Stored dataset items
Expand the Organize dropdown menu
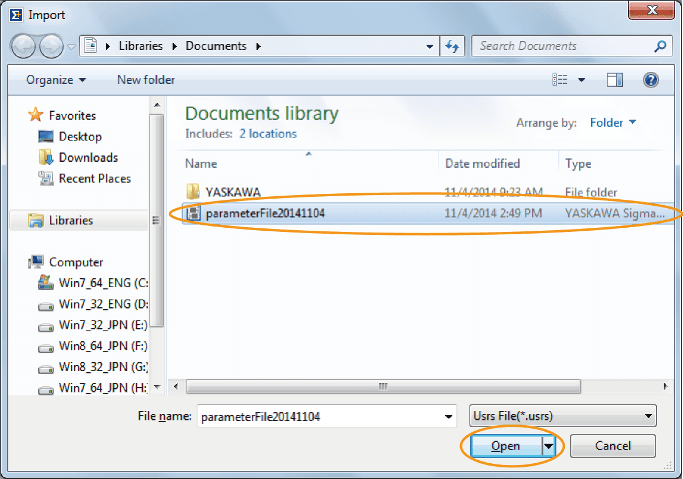pos(56,80)
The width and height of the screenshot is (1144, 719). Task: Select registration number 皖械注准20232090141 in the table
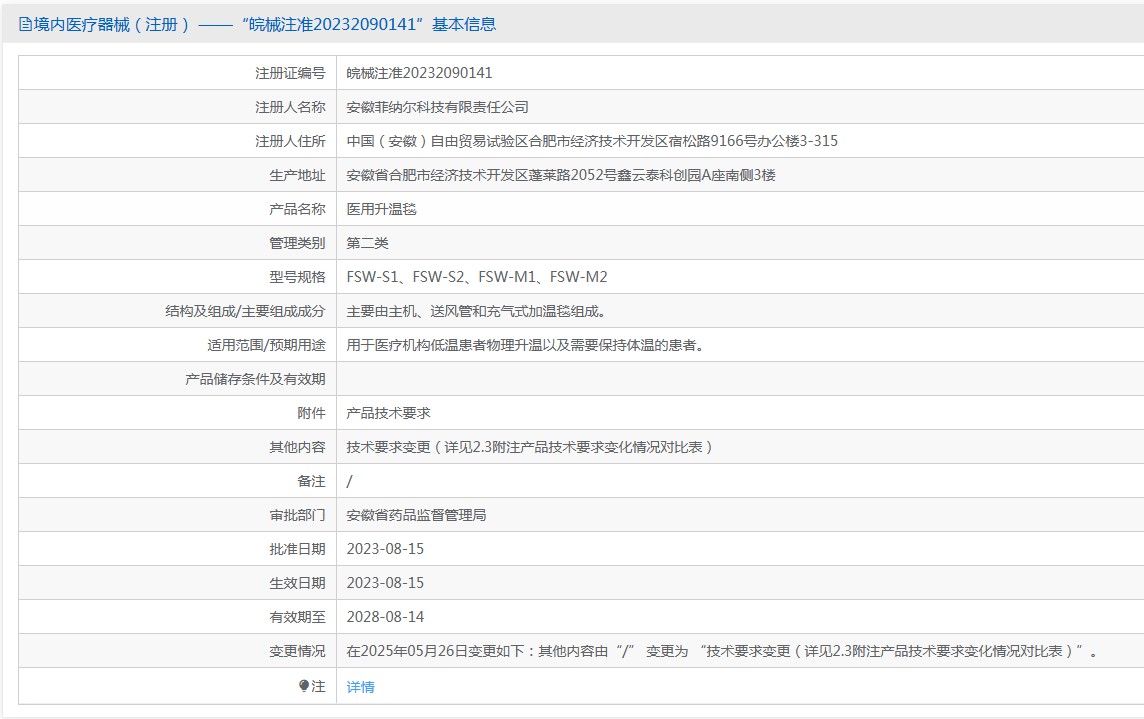tap(419, 73)
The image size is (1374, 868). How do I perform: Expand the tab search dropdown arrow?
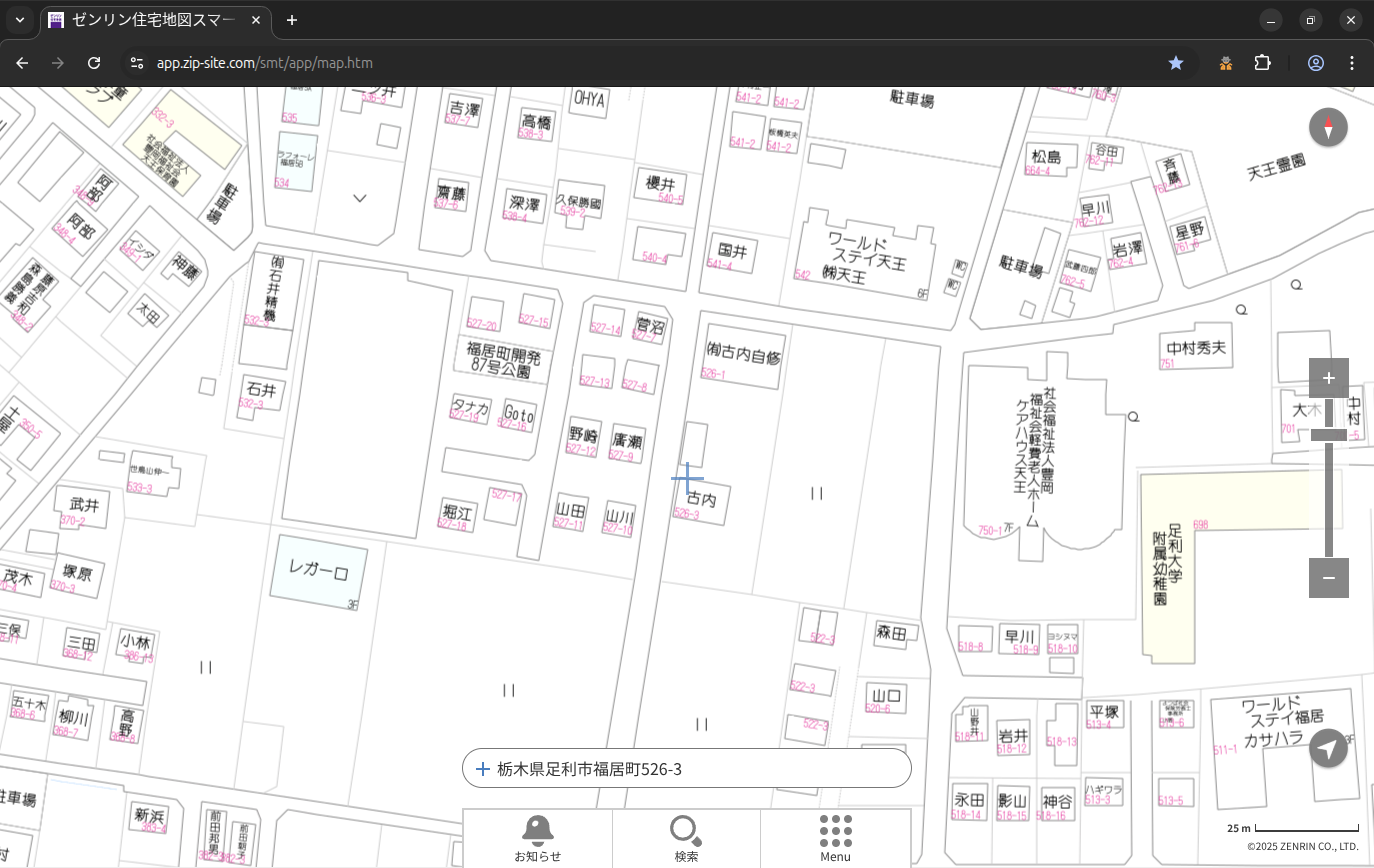click(19, 20)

Problem details -
Retype the records verbatim, excluding each image they hold.

Task answer -
Expand the Organize dropdown menu
pos(56,80)
The width and height of the screenshot is (1144, 719). Task: Select registration number 皖械注准20232090141 in the table
tap(419, 73)
The image size is (1374, 868). How do I perform: Expand the tab search dropdown arrow?
click(19, 20)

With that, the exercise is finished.